The gauntlet is thrown. Who can match the Frenchman’s achievements? Nine trophies in two-and-half years. As a coach, the former France captain didn’t contest for a Champions League that he didn’t win. Managers aplenty would be happy to retire with that record. But the powers that be in Madrid are insatiable. A marquee manager should be barging through the Bernabeu door quite soon. Only the best will be considered.
Massimiliano Allegri has impressed in Italy. Florentino Perez should be well aware that it was another Italian manager who helped break a 12-year-duck and led them to La Decima. Allegri’s defensive tactics are a contrast to Carlo Ancelotti's dynamic style, yet, if Jose Mourinho could achieve considerable success at Madrid with his laid-back approach, Allegri can be trusted to do a better job. All it’ll take is a phone call from Perez.
Arsene Wenger gets a mention. French, like the departing Madrid boss, but almost twice his age, Wenger has the pedigree. He's also stated he'll only take on a short-term project post-Arsenal. There is no other kind with Los Blancos. The question is whether Real would sit well with the orthodox style you’d expect from the septuagenarian.
Mauricio Pochettino is tied for the next five years with Tottenham Hotspur. Still, that twine can be cut if Madrid shows interest. The Argentine is working on a remarkable project at Spurs that has earned more rave reviews than cynicism. Yet, he recently communicated his preparedness to leave London. Does that make him available to a club whose name alone guarantees one title per season?

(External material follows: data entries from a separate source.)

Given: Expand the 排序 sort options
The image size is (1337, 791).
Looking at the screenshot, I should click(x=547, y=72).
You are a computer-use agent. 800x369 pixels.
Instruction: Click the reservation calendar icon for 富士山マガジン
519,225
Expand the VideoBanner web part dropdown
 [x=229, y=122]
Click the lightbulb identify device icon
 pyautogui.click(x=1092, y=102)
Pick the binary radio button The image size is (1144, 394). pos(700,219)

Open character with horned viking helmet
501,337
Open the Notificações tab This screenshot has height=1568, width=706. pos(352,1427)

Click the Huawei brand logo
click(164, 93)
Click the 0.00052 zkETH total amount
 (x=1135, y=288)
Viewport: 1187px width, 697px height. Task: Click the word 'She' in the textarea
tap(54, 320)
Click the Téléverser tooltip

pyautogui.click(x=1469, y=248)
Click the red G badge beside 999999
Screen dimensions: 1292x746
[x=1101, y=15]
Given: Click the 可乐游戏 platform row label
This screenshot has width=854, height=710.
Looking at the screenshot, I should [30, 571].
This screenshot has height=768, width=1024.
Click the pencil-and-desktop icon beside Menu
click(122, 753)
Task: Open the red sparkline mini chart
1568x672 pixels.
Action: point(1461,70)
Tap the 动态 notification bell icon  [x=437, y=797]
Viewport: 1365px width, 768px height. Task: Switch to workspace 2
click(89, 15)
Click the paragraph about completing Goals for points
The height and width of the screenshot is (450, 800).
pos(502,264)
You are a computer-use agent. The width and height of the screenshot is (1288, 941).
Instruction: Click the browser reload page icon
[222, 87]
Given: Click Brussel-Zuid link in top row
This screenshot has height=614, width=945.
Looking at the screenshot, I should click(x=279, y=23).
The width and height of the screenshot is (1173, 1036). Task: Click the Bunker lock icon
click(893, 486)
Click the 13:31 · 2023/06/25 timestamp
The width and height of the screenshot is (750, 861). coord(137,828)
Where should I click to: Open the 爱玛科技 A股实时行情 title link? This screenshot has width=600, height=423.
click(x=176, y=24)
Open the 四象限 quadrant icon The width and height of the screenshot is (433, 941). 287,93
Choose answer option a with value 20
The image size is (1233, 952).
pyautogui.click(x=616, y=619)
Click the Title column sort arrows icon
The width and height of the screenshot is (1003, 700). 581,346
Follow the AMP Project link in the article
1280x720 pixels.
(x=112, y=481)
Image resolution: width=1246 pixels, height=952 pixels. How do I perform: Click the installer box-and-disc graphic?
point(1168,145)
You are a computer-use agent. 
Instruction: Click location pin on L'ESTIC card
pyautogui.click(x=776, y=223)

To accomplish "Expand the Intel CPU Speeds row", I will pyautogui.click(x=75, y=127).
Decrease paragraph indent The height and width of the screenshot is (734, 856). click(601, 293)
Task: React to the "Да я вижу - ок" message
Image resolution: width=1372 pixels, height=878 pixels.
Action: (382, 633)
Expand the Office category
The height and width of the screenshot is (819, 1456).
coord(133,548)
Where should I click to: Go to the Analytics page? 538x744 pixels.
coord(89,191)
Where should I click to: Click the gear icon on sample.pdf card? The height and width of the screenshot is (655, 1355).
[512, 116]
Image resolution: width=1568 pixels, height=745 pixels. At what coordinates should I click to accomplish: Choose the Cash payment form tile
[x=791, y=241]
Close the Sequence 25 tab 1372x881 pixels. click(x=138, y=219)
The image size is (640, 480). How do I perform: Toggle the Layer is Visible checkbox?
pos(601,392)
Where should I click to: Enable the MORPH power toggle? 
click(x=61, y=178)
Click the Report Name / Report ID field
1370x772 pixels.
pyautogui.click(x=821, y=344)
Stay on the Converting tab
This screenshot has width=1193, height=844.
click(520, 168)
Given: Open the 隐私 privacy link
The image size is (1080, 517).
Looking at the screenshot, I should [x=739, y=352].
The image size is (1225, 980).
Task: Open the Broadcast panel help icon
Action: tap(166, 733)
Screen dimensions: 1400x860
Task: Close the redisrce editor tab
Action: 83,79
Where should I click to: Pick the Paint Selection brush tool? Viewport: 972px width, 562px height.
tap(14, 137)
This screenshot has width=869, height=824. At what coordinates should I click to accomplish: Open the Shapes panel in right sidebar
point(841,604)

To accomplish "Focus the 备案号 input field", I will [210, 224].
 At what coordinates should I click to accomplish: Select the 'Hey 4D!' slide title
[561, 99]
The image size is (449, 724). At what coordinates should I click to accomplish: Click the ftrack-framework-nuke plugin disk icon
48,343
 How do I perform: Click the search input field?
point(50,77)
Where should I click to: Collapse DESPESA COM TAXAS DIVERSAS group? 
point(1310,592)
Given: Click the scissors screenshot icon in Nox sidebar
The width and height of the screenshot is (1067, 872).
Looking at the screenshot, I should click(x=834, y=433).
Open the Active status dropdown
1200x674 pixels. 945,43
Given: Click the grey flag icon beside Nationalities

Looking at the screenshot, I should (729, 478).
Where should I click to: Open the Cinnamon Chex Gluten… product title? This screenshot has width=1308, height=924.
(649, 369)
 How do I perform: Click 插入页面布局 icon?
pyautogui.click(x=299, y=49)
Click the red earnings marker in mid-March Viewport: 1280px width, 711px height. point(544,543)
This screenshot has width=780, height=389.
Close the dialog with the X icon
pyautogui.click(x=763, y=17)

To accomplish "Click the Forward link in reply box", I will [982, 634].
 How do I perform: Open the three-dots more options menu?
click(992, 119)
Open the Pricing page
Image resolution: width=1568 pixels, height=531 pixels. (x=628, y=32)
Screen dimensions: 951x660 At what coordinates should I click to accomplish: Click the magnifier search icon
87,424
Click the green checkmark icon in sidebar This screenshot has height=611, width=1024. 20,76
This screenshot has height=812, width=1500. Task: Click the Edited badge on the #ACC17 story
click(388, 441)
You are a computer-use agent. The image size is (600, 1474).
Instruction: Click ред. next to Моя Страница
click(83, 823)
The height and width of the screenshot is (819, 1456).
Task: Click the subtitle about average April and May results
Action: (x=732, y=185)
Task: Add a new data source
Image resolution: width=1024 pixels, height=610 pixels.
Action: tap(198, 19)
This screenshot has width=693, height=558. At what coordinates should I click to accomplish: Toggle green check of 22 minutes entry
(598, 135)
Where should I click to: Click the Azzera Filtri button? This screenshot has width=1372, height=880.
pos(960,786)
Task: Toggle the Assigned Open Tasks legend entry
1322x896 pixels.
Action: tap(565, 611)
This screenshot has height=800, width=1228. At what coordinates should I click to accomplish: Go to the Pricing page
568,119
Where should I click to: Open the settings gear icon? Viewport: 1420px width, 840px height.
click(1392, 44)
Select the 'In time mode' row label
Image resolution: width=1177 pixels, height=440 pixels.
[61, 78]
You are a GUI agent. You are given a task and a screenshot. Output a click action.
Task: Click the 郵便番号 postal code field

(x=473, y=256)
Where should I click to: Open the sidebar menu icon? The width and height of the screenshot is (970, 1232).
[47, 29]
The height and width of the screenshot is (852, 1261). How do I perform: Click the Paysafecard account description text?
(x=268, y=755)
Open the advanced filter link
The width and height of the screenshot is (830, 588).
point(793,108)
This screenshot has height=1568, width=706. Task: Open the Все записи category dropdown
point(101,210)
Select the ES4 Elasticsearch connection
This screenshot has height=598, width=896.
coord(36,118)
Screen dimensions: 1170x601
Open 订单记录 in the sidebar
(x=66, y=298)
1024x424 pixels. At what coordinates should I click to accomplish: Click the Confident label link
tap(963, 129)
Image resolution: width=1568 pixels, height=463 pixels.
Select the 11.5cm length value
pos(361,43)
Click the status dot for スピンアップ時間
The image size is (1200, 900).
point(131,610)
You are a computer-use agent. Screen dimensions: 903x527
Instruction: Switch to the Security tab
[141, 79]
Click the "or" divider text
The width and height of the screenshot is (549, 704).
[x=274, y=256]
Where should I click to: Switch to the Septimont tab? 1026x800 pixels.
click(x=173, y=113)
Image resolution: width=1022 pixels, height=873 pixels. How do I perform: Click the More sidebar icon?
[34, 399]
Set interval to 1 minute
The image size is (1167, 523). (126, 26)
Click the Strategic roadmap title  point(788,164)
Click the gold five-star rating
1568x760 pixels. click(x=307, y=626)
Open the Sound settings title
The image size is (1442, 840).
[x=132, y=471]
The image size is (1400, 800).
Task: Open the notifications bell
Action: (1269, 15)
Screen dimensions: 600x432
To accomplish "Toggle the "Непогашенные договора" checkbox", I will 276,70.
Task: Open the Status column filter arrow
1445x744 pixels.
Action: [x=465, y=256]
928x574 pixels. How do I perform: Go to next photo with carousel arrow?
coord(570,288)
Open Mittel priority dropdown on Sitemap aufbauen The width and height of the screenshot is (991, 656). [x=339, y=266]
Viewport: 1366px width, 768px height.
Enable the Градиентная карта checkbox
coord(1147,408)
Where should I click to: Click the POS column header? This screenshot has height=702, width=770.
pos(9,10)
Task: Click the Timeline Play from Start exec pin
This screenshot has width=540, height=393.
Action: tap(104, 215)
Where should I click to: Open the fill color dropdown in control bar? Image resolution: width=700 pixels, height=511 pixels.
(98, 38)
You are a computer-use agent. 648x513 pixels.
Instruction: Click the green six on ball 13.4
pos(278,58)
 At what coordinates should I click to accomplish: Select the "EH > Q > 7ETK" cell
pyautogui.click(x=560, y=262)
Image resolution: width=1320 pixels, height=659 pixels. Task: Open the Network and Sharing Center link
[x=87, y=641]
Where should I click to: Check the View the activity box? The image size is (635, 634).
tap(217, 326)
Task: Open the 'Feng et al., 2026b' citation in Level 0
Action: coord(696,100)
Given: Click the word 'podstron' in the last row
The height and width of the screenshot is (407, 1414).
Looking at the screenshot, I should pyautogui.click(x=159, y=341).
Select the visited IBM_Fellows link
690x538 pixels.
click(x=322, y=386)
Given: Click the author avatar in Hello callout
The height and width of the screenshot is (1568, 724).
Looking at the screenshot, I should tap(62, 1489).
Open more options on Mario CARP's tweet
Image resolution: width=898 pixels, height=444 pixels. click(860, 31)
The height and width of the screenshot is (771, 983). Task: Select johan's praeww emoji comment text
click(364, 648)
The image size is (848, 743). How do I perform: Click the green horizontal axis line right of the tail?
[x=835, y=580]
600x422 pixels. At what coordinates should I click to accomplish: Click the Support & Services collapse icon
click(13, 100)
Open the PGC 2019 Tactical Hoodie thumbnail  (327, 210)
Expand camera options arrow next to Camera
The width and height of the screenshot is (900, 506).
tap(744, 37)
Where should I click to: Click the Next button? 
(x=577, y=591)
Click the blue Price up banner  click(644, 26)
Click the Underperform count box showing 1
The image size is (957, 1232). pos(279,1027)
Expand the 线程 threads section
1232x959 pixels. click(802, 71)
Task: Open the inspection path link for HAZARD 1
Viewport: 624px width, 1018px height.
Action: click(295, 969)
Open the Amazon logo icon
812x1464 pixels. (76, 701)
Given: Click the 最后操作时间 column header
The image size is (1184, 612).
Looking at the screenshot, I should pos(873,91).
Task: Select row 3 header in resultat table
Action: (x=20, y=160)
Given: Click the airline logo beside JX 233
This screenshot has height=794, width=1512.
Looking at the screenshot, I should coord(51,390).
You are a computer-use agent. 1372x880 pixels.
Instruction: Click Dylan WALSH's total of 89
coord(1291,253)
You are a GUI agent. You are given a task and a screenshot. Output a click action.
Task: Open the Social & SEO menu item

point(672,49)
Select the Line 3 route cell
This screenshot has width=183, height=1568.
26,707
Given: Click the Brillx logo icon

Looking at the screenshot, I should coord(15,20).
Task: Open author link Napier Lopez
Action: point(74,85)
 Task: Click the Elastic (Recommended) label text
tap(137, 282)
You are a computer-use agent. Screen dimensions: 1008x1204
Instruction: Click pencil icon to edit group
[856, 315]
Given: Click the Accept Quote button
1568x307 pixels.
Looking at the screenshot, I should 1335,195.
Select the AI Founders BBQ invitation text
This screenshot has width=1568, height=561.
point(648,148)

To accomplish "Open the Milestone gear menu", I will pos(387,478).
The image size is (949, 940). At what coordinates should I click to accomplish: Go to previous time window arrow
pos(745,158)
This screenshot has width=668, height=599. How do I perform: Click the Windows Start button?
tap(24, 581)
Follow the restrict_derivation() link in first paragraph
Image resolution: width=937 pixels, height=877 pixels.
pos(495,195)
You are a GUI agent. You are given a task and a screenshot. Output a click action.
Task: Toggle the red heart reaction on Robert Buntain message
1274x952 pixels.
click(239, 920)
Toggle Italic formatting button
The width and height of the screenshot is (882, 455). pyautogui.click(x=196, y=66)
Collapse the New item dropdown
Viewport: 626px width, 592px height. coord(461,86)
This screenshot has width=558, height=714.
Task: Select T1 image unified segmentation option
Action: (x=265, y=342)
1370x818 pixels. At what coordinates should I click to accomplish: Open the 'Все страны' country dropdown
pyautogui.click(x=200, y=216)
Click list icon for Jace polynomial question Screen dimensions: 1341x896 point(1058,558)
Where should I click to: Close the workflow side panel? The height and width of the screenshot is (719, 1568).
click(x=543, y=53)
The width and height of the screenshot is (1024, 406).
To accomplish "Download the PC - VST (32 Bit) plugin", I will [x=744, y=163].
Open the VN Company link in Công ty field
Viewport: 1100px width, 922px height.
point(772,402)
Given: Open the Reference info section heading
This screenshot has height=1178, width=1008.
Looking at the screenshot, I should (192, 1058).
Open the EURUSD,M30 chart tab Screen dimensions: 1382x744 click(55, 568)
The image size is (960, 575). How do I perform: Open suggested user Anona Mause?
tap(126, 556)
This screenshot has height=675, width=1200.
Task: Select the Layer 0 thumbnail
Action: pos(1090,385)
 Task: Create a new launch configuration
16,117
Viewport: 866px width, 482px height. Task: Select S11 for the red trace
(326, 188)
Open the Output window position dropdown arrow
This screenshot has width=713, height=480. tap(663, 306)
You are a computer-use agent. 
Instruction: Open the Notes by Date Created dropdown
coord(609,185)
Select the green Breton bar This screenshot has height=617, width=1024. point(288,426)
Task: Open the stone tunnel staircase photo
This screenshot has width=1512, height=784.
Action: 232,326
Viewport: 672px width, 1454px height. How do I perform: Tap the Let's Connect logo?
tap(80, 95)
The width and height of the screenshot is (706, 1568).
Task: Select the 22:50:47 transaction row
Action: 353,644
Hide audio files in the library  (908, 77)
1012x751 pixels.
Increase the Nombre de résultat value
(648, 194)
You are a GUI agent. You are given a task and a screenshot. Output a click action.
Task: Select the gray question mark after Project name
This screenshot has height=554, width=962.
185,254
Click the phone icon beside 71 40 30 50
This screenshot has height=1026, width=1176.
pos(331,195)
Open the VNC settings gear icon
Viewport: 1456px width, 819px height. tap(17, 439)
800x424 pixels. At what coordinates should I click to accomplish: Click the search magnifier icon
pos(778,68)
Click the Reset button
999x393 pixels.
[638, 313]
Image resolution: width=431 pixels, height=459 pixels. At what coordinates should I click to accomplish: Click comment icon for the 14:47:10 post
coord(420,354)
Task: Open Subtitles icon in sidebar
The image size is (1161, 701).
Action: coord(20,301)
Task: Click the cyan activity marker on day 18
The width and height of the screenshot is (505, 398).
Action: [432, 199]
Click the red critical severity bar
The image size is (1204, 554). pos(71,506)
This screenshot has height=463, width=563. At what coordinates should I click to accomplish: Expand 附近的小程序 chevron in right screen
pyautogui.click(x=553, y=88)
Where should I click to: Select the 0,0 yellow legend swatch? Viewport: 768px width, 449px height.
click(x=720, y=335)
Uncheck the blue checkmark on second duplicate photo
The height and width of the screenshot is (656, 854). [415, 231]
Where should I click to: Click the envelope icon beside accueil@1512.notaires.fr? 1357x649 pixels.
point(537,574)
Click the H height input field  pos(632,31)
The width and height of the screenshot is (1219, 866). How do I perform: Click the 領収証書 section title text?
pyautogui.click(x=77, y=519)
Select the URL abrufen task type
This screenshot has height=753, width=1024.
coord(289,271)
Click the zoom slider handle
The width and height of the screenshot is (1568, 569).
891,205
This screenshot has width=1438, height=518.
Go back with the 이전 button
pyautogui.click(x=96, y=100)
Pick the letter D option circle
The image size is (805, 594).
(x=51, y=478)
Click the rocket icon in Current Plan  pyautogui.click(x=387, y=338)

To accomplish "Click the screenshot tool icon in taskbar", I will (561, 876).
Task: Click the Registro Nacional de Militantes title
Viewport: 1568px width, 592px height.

The most qualified candidate has other business to conclude before he can be considered. Joachim Low is expected to step down as die Mannschaft boss after following the World Cup. If Real Madrid does hire Low, it’ll be a gamble similar to Chelsea's on Luiz Felipe Scolari. It backfired for the Blues but might pay off for the Whites.
What's next for Zidane?
Zizou has proved he can manage at the elite level. Nevertheless, it was at Real Madrid with her inexhaustible resources. Like Pep Guardiola before him, we'd all love to see Zidane coach elsewhere. He did say he was tired, so there is no rush. But when the time comes?
A buccaneering midfielder in his playing days, Zidane plundered Italy with Juventus. He could return. Inter or AC Milan would be other options. Given that he wants to rest, both Didier Deschamps and Thomas Tuchel now have additional pressure to perform for Les Bleus and Paris Saint-Germain respectively. If the German struggles, how tempted would PSG owners be to recruit a manager who has never lost the Champions League to lead a team that has yet to win?
I wouldn’t be shocked to see him come to England, either. My guess would be Chelsea. Reports have led us to believe the Blues have a laser beamed on Maurizio Sarri. If Roman Abramovic wants a trophy-laden manager, Champions League experience a winning mentality; he won’t find anyone better than Zinedine Zidane without a job.